Séquestration mode d'emploi

Publié le par la Rédaction


Présentée comme une prise d’otage tout à fait honteuse de pauvres petits cadres qui, au fond, sont de simples exécutants, la séquestration des patrons avec occupation des locaux est surtout le dernier moyen pour des salariés floués et continuellement sacrifiés de donner une dimension plus médiatique à leurs luttes et d’alerter sur les plans pas du tout sociaux qu’on leur impose. Alors en attendant les prochaines barricades, voilà un petit vade-mecum de la séquestration et de ses éventuelles conséquences.

Violence patronale contre violence salariale

La recette est vieille comme le monde : d’un côté nous avons un taulier bien gras qui exerce une violence, à savoir celle de fournir ou pas du travail, plaçant ainsi le salarié sous sa subordination, et en face nous avons les salariés qui doivent s’organiser collectivement afin de résister à cette violence et de lui répondre. Et c’est là le fond de la question : comment lui répondre ? Les outils syndicaux et les structures de représentation du personnel paraissent totalement dépassées face à des multinationales aux profits scandaleux et qui n’hésitent pas à fermer des sites signant ainsi l’arrêt de mort de régions entières, et l’usine de Gandrange d’Arcelor-Mittal en est un bel exemple. Alors comment répondre à Mittal ou Molex qui méprisent royalement les avis des CE ? Est-ce que les expertises financières et les solutions proposées dans ce cadre vont suffire ? La fermeture de l’usine de Gandrange et l’obstination de ne pas maintenir l’usine Continental ouverte alors qu’un repreneur est intéressé parlent d’elles-mêmes : le taulier s’en fiche ! Il estime que le salarié fait partie des meubles, il est dans son usine alors il est à lui et il décide seul de son sort. Et bien puisqu’il est «chez lui», il aura le droit d’y rester !

**CONSIGNE 1**
Recopiez, dans l'article sur la séquestration des patrons, le passage qui va de « Publié le par » jusqu'à « ses éventuelles conséquences. ».
**CONSIGNE 2**
Poursuivez l'article sur la séquestration des patrons à partir de sa dernière phrase.

**EXTRAIT DE DONNÉES**

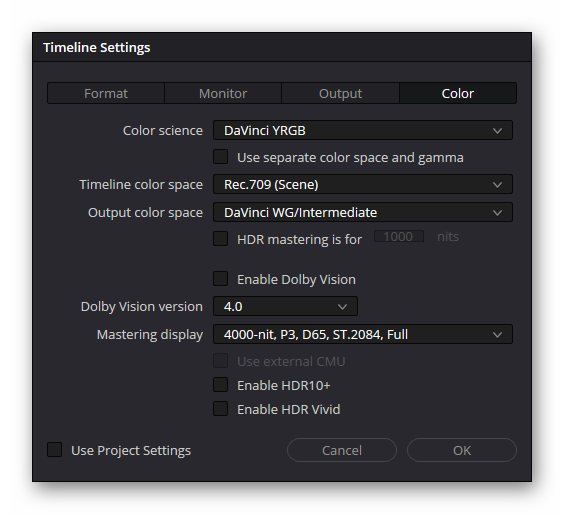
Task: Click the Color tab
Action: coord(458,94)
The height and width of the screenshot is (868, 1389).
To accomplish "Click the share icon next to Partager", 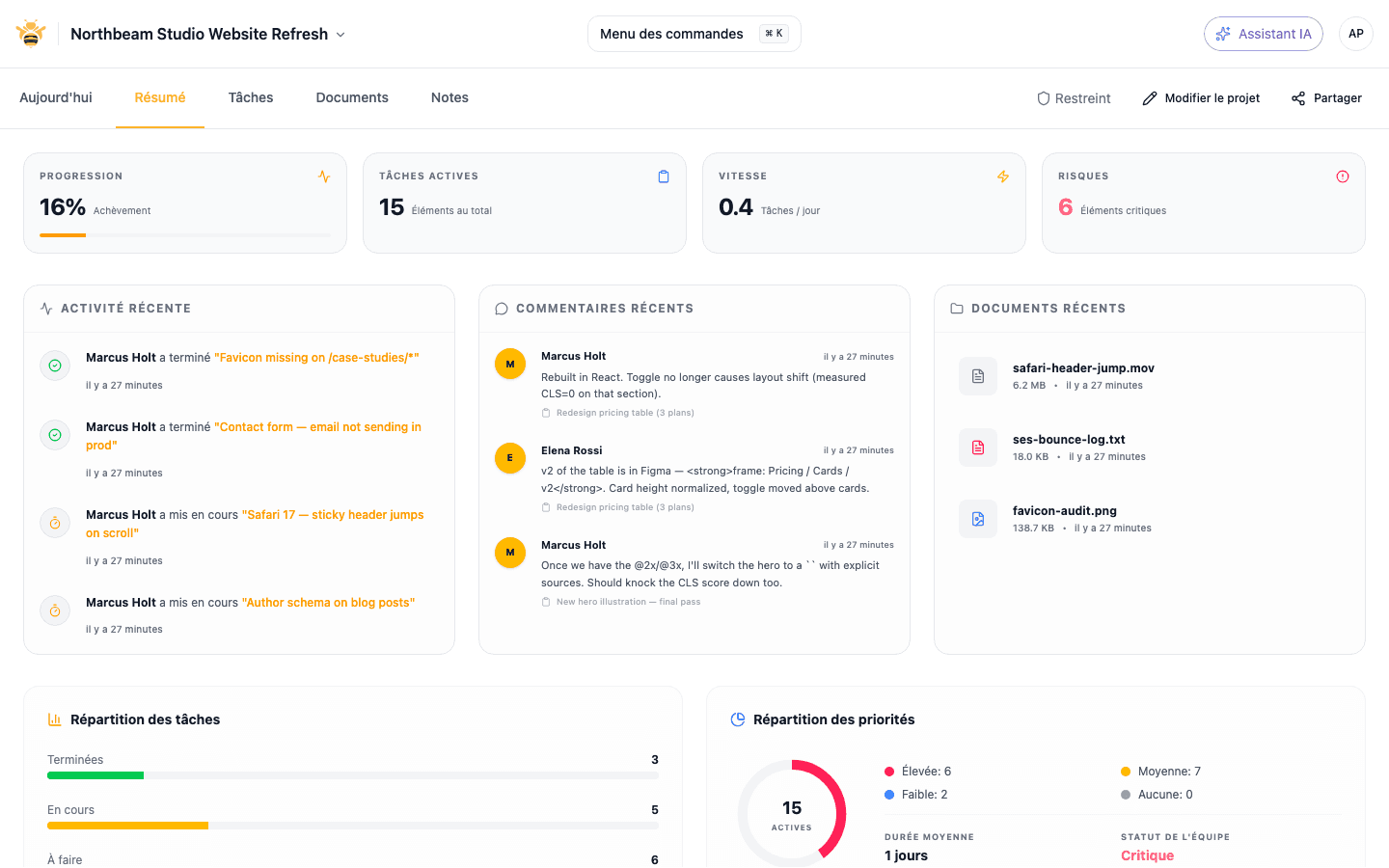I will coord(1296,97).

**RÉPONSE RÉDIGÉE 1**
Publié le par la Rédaction


Présentée comme une prise d’otage tout à fait honteuse de pauvres petits cadres qui, au fond, sont de simples exécutants, la séquestration des patrons avec occupation des locaux est surtout le dernier moyen pour des salariés floués et continuellement sacrifiés de donner une dimension plus médiatique à leurs luttes et d’alerter sur les plans pas du tout sociaux qu’on leur impose. Alors en attendant les prochaines barricades, voilà un petit vade-mecum de la séquestration et de ses éventuelles conséquences.

**RÉPONSE RÉDIGÉE 2**
La séquestration vue par le droit

Partie du droit du travail, la séquestration va vite le quitter pour rejoindre celui du droit pénal. La séquestration est en effet punie par le code pénal de 20 ans de bagne et de 75.000 euros d’amende. Et si le taulier est relâché avant 7 jours, on n’écope «que» de 5 ans de taule mais toujours en passant par la case «75.000 euros d’amende» (art 224-1 et 224-2 du code pénal). La séquestration est avant tout un moyen de faire avancer les choses dans le bon sens : que les salariés gardent leur boulot ou à défaut qu’ils partent avec des indemnités dignes de ce nom (c’est pour ça qu’ils se bagarrent chez Continental en ce moment), c’est pour ça qu’il faut en profiter pour négocier des choses avec le taulier et par écrit ! Alors, bien sûr, ce même taulier pourra dire qu’il a signé à l’insu de son plein gré et que son consentement a été vicié, mais on peut toujours trouver la parade en faisant venir un huissier pour qu’il constate que les négociations se font dans le calme (d’où l’importance de ne rien casser tant que les négociations perdurent) et qu’à la signature personne n’a mis le couteau sous la gorge du patron. On peut toujours objecter qu’il y a une violence morale exercée, mais dès lors qu’un huissier qui est un officier d’État civil atteste que Tartempion paraît en bonne forme dans l’ensemble, c’est une brèche ouverte pour demander l’exécution forcée du contrat (car là on touche les règles du droit civil). Dans la pratique il y a peu d’entreprises qui iront jusque devant les juges, car elles savent qu’elles ont l’opinion contre elles puisque chacun s’identifie à un salarié de chez Sony, 3M ou Molex.

Enfin, pour éviter que l’arsenal judiciaire ne s’acharne contre un seul, il est primordial de toujours mener l’action/les actions collectivement, c’est le seul moyen de faire échec au délit de séquestration car la loi pénale obéit à la personnalisation de la peine ; on punit celui qui a effectivement fait et tout fait. Le juge ne recherchera pas celui qui a apporté la corde, celui qui a fermé la porte à clé, etc. De toute façon, l’histoire nous a montré maintes fois que les luttes on les gagne dans la rue et collectivement. Qu’attend-on pour recommencer ?

Jamila - Santé Social RP
Le Combat syndicaliste, juin 2009
Journal des syndicats CNT.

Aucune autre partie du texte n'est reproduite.